*Text block:*
::::::::::

Major Clinton Donor Suffers Crushing Blow After Keystone XL Approval

REUTERS/Gary Cameron/Files

The Democratic mega donor instrumental in pressuring the Obama administration into rejecting the Keystone XL pipeline suffered a devastating blow Tuesday when President Donald Trump approved the project.

Tom Steyer, a California billionaire and one of former Secretary of State Hillary Clinton’s biggest donors, was a crucial cog in the campaign to reject the Keystone XL pipeline, and spent millions trying to influence congressional Democrats to oppose it. All his work opposing the line went down the drain after Trump signed an executive order Wednesday approving the project.

The president signed a pair of executive orders renegotiating the terms of both the Keystone XL pipeline and the Dakota Access pipeline. Steyer blasted Trump on Twitter.

“The American people have already spoken out clearly and definitively against the Keystone XL pipeline and Dakota Access pipeline because they are a bad deal for America,” he said about Trump’s decision. “The pipelines are all risk and no reward.”

Steyer threw a swanky fundraising party in 2014 for members of the Democratic Senatorial Campaign Committee fundraiser. Sens. Mark Udall of Colorado, Jeanne Shaheen of New Hampshire, Sheldon Whitehouse of Rhode Island, and Nevada Senate Majority Leader Harry Reid were among those who attended Steyer’s soiree —  all of whom eventually voted against the a congressional bill that would have approved the pipeline.

President Barack Obama eventually vetoed a bipartisan bill in 2015 that would have approved the 1,179-mile pipeline bringing oil sands from Alberta, Canada to refineries near the U.S. Gulf Coast. He said the bill would have circumvented the process for making certain such projects are in the “national interest.”

Steyer’s unsuccessful campaign to permanently dismantle Keystone comes amid other sizable failures — most specifically his inability to fork over enough money to push Clinton into the White House.

::::::::::

*Data excerpts:*
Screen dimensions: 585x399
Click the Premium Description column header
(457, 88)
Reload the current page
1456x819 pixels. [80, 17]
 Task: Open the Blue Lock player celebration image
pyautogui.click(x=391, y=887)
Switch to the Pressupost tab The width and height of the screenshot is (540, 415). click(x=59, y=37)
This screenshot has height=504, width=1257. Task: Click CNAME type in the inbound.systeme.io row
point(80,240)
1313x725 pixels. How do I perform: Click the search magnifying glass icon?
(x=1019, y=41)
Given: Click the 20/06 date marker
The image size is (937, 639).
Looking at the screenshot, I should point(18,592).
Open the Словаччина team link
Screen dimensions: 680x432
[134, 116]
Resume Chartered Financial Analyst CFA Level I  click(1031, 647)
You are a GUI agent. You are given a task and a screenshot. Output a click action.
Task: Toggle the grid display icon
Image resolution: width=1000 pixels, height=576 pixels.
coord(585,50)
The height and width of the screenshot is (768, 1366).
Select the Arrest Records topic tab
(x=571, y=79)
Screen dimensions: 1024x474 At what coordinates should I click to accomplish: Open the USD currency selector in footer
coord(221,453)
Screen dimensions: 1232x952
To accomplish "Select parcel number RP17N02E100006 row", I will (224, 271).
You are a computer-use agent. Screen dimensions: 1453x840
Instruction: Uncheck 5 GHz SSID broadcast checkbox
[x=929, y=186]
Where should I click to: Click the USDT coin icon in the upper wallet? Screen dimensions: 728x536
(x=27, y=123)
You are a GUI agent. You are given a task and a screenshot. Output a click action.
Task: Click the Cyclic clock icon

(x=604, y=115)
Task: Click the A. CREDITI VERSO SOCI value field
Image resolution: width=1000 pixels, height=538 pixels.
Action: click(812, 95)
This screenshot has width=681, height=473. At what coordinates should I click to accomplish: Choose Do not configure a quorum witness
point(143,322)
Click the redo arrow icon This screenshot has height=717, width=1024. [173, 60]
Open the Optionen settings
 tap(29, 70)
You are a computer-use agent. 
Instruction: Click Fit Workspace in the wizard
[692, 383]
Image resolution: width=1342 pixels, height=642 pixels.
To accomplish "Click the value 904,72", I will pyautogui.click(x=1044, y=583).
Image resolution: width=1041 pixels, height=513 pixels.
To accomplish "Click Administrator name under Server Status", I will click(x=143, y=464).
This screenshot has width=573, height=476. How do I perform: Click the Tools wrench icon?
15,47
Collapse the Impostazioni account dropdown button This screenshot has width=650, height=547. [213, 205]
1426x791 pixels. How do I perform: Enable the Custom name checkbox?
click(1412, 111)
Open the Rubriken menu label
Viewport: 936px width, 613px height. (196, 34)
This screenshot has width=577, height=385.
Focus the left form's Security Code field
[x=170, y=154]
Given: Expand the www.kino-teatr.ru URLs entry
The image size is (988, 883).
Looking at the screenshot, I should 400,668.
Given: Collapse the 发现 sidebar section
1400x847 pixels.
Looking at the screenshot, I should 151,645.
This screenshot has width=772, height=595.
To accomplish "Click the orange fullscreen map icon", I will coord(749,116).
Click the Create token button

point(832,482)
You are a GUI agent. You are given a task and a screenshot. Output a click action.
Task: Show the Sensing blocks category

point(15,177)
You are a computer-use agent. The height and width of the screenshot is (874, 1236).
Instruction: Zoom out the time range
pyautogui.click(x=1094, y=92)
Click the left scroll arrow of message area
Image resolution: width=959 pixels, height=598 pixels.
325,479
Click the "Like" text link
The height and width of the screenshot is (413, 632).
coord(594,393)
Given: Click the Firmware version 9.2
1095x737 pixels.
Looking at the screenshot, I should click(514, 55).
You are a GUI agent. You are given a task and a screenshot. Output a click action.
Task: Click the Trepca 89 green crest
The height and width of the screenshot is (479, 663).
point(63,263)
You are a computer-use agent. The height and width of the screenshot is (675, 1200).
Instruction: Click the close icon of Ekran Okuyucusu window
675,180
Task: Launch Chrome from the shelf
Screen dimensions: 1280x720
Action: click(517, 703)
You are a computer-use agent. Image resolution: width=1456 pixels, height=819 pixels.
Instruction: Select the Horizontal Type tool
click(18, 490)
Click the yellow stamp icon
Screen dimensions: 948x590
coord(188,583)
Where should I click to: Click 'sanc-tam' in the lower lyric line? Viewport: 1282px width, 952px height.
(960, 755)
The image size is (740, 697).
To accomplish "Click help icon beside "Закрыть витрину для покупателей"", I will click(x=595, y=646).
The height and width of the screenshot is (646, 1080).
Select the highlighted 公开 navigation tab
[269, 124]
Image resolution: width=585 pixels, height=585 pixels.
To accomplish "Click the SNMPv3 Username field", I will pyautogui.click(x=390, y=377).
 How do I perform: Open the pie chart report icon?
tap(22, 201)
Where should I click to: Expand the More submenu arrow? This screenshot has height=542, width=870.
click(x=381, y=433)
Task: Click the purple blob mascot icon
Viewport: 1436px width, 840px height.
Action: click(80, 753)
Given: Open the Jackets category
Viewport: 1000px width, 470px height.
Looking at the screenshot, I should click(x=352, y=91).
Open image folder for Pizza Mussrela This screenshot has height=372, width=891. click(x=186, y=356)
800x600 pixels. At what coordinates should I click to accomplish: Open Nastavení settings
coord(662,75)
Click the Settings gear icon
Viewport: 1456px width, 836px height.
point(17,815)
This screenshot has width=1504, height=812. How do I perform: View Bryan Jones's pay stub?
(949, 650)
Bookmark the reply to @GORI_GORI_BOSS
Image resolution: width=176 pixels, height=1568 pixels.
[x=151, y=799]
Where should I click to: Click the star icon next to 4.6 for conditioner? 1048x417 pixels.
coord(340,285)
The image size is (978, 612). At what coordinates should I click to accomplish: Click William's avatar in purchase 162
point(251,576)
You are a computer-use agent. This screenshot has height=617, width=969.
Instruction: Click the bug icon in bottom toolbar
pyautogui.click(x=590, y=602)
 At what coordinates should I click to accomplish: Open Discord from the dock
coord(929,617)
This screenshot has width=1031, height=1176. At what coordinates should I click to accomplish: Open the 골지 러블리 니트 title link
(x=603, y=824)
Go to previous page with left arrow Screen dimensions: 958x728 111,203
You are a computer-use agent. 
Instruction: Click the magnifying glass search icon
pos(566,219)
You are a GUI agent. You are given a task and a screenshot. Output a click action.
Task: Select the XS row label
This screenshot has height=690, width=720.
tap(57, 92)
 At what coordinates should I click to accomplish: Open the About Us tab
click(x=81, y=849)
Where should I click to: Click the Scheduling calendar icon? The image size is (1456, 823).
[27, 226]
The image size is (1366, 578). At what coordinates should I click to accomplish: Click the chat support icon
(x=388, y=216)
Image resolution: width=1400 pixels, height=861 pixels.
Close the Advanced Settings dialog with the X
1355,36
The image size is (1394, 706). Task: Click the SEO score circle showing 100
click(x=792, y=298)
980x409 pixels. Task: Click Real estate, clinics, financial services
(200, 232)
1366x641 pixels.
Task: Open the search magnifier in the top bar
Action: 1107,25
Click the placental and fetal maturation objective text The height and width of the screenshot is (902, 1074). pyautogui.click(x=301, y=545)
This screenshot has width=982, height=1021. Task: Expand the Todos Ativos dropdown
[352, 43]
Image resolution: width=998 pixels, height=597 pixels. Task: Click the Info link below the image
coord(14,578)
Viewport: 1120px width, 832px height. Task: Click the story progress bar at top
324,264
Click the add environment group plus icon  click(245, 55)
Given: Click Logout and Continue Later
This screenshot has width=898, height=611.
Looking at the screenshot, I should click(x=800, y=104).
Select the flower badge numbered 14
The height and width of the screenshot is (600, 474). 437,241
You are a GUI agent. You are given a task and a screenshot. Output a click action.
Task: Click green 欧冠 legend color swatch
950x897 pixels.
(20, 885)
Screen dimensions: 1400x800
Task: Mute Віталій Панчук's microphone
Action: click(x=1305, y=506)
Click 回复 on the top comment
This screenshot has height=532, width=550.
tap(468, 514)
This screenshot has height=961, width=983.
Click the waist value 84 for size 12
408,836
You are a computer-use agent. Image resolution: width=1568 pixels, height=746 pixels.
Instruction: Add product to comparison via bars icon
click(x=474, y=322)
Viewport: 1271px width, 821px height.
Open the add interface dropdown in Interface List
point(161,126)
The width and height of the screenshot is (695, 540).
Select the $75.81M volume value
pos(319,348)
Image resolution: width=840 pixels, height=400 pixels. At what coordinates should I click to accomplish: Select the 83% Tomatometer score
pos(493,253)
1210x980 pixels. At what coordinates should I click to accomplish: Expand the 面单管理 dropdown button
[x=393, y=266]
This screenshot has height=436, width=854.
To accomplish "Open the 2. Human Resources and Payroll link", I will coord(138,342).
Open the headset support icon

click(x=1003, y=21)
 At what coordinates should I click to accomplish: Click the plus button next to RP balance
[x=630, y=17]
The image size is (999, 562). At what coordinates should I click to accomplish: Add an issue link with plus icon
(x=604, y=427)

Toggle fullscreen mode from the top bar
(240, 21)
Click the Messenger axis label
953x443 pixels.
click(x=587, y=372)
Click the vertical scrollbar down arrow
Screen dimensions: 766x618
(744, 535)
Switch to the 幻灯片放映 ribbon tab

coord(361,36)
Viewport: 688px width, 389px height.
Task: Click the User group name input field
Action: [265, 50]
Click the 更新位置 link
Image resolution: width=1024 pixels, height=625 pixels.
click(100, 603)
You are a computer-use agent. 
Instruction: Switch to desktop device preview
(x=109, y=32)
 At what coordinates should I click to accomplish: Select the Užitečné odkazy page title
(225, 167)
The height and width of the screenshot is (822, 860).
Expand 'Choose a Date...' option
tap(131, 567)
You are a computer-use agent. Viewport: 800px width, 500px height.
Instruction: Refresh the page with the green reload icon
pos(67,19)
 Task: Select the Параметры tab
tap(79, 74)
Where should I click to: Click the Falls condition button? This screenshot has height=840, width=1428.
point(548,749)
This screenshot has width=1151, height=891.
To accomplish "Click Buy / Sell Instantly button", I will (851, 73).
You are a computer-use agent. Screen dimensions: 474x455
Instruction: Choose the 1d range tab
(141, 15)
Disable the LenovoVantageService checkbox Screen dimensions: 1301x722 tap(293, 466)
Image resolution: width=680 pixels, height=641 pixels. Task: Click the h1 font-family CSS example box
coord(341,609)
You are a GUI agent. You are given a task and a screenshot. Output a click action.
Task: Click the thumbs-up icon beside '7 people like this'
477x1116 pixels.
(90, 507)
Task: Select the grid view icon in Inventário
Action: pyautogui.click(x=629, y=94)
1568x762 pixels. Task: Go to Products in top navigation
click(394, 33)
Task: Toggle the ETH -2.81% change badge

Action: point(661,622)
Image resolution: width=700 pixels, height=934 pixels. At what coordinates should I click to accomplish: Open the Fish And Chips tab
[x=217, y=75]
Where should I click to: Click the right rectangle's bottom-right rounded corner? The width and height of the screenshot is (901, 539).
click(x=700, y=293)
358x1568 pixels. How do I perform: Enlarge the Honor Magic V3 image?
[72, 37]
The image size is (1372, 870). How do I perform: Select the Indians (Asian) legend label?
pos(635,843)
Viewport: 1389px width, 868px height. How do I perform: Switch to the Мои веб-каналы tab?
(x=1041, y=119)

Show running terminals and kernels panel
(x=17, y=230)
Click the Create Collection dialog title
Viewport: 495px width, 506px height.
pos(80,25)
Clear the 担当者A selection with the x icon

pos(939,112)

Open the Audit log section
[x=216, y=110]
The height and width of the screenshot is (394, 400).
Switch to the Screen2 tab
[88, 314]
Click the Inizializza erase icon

::::::::::

*Goals:*
(a) According to the Keystone XL article, how long is the pipeline?
(b) From the Keystone XL article, copy the passage from "Tom Steyer, a" up to and including "Trump on Twitter.".
The items have nothing to do with the Keystone XL article.

*Final results:*
(a) It is 1,179 miles long.

(b)
Tom Steyer, a California billionaire and one of former Secretary of State Hillary Clinton’s biggest donors, was a crucial cog in the campaign to reject the Keystone XL pipeline, and spent millions trying to influence congressional Democrats to oppose it. All his work opposing the line went down the drain after Trump signed an executive order Wednesday approving the project.

The president signed a pair of executive orders renegotiating the terms of both the Keystone XL pipeline and the Dakota Access pipeline. Steyer blasted Trump on Twitter.